• GIVEN TASK: Copy out each of the records below line for line, word for word, with nothing changed.

• MATERIAL:
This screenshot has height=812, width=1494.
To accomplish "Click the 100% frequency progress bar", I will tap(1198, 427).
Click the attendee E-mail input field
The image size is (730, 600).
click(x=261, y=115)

• SOLUTION BELOW:
This screenshot has height=812, width=1494.
To accomplish "Click the 100% frequency progress bar", I will tap(1198, 427).
Click the attendee E-mail input field
The image size is (730, 600).
click(x=261, y=115)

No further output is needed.